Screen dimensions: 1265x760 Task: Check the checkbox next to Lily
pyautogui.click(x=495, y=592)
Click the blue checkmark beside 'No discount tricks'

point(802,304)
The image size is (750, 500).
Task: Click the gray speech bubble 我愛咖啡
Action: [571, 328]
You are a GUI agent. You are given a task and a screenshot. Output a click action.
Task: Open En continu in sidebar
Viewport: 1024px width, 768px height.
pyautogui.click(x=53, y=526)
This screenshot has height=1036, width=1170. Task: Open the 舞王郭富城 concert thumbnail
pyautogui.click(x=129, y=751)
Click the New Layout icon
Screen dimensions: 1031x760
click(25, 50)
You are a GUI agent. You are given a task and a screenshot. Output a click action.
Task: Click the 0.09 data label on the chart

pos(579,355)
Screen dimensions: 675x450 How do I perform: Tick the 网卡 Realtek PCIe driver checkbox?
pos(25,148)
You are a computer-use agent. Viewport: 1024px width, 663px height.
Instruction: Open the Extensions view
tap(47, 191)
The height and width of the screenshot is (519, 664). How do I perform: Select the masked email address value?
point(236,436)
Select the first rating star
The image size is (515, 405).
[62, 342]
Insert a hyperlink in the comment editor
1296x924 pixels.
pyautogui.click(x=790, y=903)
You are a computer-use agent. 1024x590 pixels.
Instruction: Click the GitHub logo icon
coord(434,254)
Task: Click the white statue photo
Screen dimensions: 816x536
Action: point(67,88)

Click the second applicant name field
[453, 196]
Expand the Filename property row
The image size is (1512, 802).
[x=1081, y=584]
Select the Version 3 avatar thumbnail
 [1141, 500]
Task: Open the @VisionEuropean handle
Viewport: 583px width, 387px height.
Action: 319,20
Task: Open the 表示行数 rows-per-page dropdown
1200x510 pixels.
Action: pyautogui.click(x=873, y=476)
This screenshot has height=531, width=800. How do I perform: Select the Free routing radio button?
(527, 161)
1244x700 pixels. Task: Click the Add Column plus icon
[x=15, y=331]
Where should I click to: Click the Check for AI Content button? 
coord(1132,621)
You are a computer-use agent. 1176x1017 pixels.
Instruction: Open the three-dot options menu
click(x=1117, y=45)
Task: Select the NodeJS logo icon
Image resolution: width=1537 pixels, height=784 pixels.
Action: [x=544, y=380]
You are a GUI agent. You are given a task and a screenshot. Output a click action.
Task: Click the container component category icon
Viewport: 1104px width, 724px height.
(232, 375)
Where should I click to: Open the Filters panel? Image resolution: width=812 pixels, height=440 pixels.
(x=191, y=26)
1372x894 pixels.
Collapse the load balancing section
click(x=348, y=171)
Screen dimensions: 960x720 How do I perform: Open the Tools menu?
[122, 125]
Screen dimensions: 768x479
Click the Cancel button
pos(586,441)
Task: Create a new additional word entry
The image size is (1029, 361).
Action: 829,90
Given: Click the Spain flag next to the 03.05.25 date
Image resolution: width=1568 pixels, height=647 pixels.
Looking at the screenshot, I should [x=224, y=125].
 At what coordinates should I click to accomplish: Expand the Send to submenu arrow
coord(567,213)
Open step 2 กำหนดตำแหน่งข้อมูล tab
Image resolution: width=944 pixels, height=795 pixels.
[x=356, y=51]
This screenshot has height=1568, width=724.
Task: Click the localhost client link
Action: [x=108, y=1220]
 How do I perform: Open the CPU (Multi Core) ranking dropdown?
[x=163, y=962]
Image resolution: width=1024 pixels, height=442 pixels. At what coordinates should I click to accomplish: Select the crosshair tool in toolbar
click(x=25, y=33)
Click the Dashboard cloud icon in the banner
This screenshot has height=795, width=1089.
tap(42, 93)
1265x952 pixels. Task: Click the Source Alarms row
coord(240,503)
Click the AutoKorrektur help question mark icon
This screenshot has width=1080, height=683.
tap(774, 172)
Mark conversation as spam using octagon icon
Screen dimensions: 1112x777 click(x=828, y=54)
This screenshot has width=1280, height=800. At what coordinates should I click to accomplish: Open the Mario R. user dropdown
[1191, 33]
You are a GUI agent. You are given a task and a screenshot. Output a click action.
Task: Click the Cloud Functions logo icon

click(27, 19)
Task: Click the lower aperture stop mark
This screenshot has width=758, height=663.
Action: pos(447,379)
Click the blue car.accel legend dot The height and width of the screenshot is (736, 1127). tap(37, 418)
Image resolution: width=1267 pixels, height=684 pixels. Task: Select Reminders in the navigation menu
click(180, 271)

• [Exercise objective]: Rewrite the rows from the line containing "You are a computer-use agent. 1024x590" through the line containing "Action: point(67,88)", putting "marble statue" in place of "white statue" and changing nothing else.

• [Answer for this exercise]:
You are a computer-use agent. 1024x590 pixels.
Instruction: Click the GitHub logo icon
coord(434,254)
Task: Click the marble statue photo
Screen dimensions: 816x536
Action: point(67,88)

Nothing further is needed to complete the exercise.